2 Dit verzoek is ingediend in het kader van een geding tussen M.M., honorair adjunct-openbaar aanklager, enerzijds, en de Presidenza del Consiglio dei ministri (voorzitterschap van de raad van ministers, Italië), het Ministero della Giustizia (ministerie van Justitie, Italië) en het Ministero dell’Economia e delle Finanze (ministerie van Economische Zaken en Financiën, Italië), anderzijds, over het verzoek van M.M. tot betaling van de bedragen die haar verschuldigd zijn uit hoofde van de uitoefening van haar functie van honorair magistraat.
Toepasselijke bepalingen
Unierecht
Raamovereenkomst inzake deeltijdarbeid
3 Clausule 4 van de raamovereenkomst inzake deeltijdarbeid, met het opschrift „Het beginsel van gelijke behandeling”, bepaalt in punt 1:
„Met betrekking tot de arbeidsvoorwaarden worden deeltijdwerkers niet minder gunstig behandeld dan vergelijkbare voltijdwerkers louter op grond van het feit dat zij in deeltijd werkzaam zijn, tenzij het verschil in behandeling om objectieve redenen gerechtvaardigd is.”

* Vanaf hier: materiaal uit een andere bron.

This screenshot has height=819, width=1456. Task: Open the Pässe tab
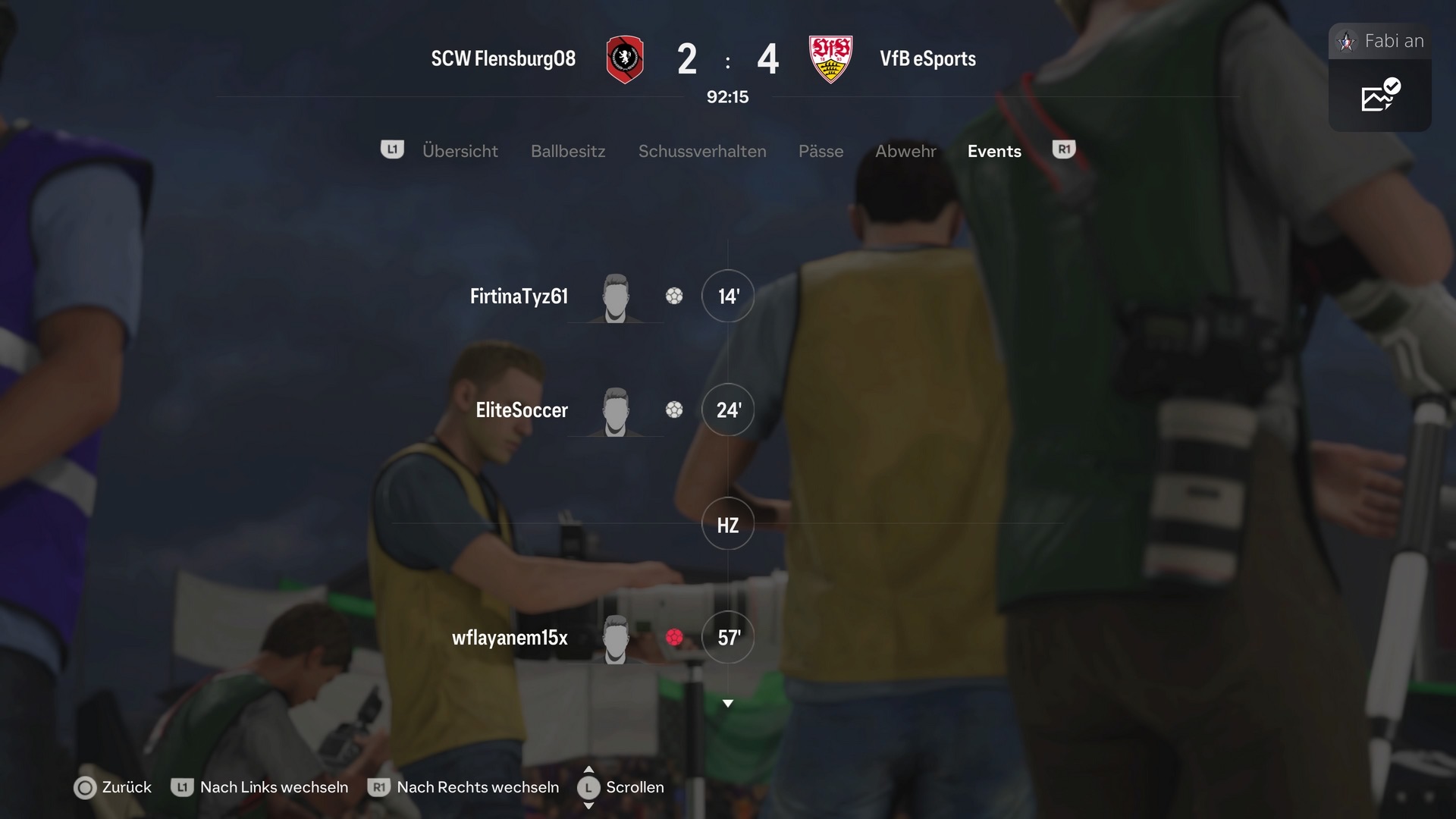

Raamovereenkomst inzake arbeidsovereenkomsten voor bepaalde tijd
4 Clausule 2 van de raamovereenkomst inzake arbeidsovereenkomsten voor bepaalde tijd, met het opschrift „Werkingssfeer”, bepaalt in punt 1:
„Deze overeenkomst is van toepassing op werknemers met een contract voor bepaalde tijd die werken uit hoofde van een arbeidsovereenkomst of een arbeidsverhouding, als omschreven bij wet, collectieve overeenkomsten of gebruiken in iedere lidstaat.”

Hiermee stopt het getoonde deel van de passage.